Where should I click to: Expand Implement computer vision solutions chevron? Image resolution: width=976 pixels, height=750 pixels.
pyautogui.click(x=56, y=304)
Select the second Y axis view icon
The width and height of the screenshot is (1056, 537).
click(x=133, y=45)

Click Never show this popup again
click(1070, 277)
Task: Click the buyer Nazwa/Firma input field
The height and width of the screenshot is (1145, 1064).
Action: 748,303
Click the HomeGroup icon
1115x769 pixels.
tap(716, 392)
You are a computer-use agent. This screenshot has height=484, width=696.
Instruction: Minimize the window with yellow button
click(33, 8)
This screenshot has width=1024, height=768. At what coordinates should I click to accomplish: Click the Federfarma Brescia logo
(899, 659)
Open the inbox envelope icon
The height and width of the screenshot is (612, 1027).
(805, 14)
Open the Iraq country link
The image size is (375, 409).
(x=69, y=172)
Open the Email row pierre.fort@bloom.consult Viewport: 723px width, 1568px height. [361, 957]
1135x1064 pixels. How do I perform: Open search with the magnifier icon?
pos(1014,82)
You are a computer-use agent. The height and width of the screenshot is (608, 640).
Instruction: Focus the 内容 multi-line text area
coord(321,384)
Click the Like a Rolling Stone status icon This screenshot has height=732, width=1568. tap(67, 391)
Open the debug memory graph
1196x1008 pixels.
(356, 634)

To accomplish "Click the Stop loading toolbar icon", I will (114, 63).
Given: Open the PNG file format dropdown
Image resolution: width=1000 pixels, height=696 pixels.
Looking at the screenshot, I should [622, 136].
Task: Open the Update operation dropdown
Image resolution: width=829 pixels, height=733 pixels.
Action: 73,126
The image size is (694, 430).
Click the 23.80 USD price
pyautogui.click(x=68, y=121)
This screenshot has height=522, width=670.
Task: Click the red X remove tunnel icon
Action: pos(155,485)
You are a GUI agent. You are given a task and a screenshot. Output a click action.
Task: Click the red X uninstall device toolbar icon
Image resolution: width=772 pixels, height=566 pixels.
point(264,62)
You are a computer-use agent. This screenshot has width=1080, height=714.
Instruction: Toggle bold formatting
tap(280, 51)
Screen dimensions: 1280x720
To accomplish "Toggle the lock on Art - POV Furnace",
• • •
Required action:
Go through the entries above and report each line with the string "agent" in it.

Answer section:
You are a computer-use agent. This screenshot has height=484, width=696.
You are a computer-use agent. The height and width of the screenshot is (608, 640).
You are a GUI agent. You are given a task and a screenshot. Output a click action.
You are a computer-use agent. This screenshot has width=1080, height=714.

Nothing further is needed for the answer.